The period between the general election fall and the beginning of the annual Legislative Session is short. Members who have been elected have several bases to cover before going to Pierre to actually begin their work.
During that two month period they will make the transition from campaign mode over to the anticipation of doing the work they were elected to do. Each of the four party caucuses have met and chosen their leaders. Most of the Legislators have made a trip to the capitol to hear first-hand a budget as proposed by the Governor. Those who will be joining the Legislature for the first time will also have an opportunity to attend a short orientation session sometime during this period.
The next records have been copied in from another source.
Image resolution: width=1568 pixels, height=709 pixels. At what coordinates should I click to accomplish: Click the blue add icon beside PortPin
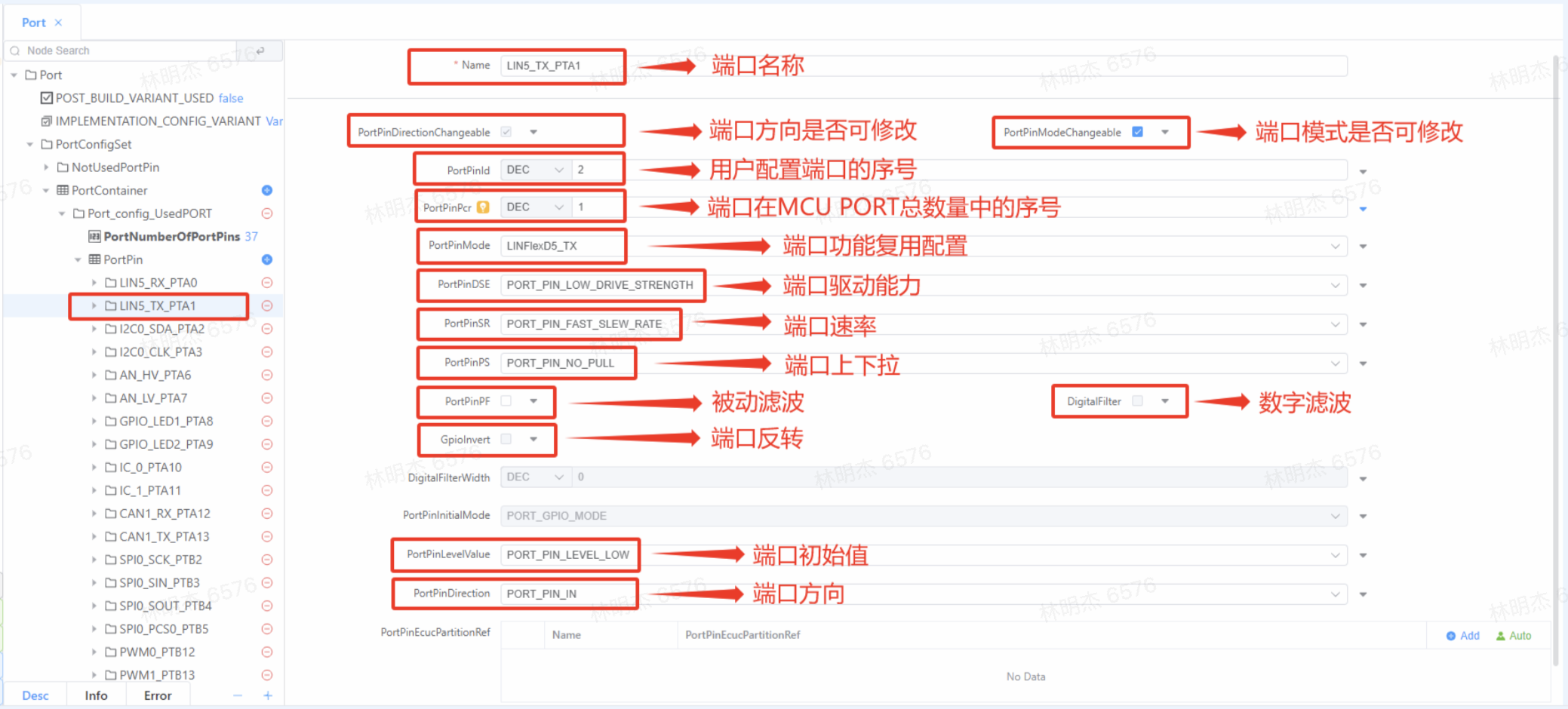266,259
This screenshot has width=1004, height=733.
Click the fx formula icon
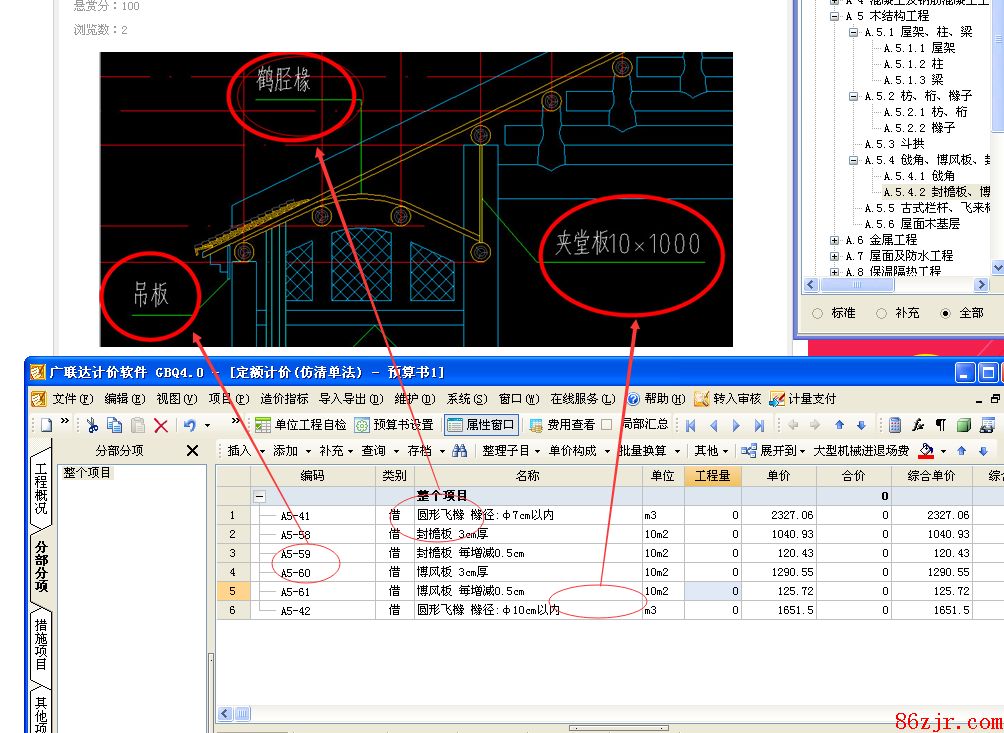coord(918,425)
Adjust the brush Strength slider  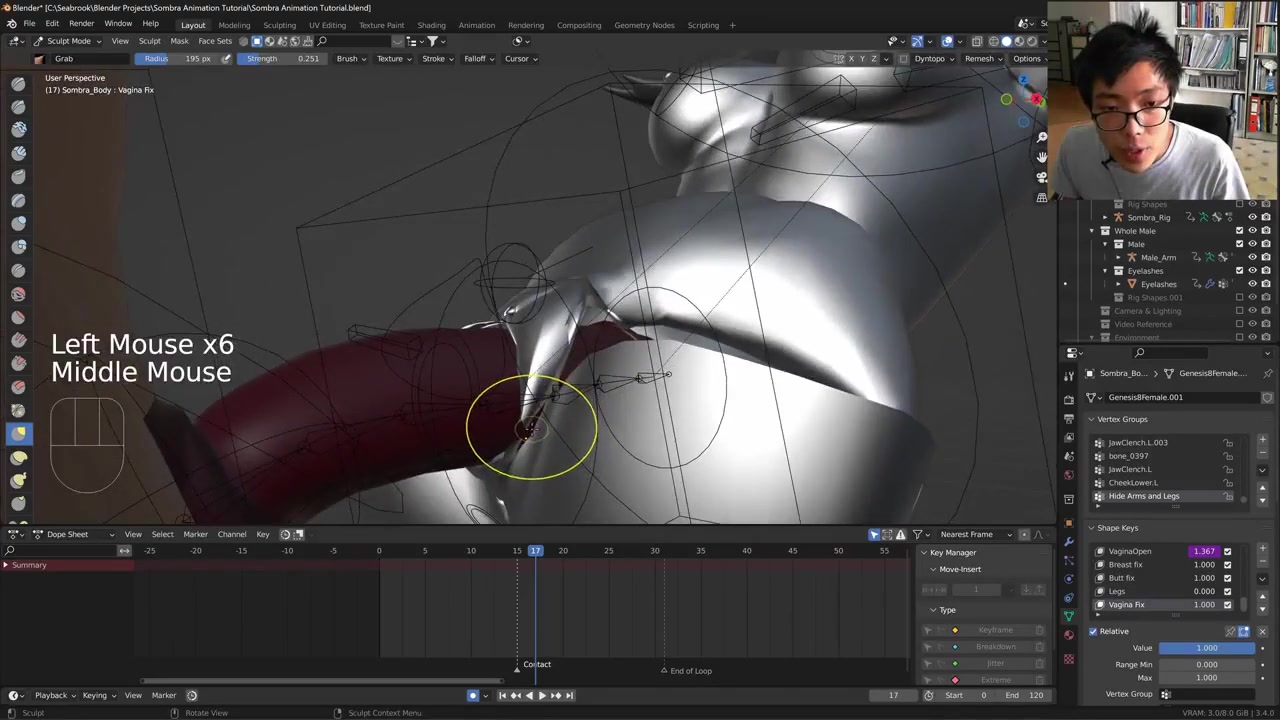[x=282, y=58]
One thing that has always impressed me going back several years is the structure and formality of the Legislature and how the members conduct themselves. These are things stressed to them during that orientation. Our Legislature meets for such a short amount of time. It is therefore important that the Senators and Representatives understand the Legislative rules and the proper way to debate the issues they will soon be facing. They must not allow themselves to be overwhelmed by the task now before them.
Lobbying is not limited to conversations that take place during the session in Pierre. Local constituent groups often seize the chance to meet with their Legislators. Their goal is to discuss some of the issues that are important to them. National organizations also begin to cultivate relationships with Legislative members. The volume of mail and e-mail picks up dramatically.
Americans for Tax Reform is a national interest group that offers Legislators an opportunity to sign a pledge to “not raise taxes.” That sounds like a noble philosophy. Many have just finished a campaign where that same phrase may have been uttered. As I remember I received that same piece of mail each year. That request to join with the many others who have pledged to “not raise taxes” is similar to a person being asked to sign a petition for some cause or another. For many it is easier to just sign and be on your way rather than actually giving some thought to the significance of becoming a party to it.
I have never seen any great willingness of the South Dakota Senators or Representatives to make such a commitment. I think the mood of most of the Legislative members I have known is to vigorously resist tax increases but who are not willing to commit to do or not do something out into the future.
Grover Norquist is the name associated with Americans for Tax Reform. His name and quotations often appear in print. This interest group has received renewed attention at the national level now when the Congress is wrestling with budget issues and possible reform of some of our tax codes.
We watch with special interest the congressional interest in recognizing the need for states to be allowed to enforce their sales tax laws when residents purchase goods from nonresident retailers. Permission can only come through passage by Congress. We view it as the collection of a tax that is already owed. It is not a new tax.
Norquist and his group has worked hard to disagree. Those who have signed the pledge “to not raise taxes” have difficulty recognizing the importance of the issue.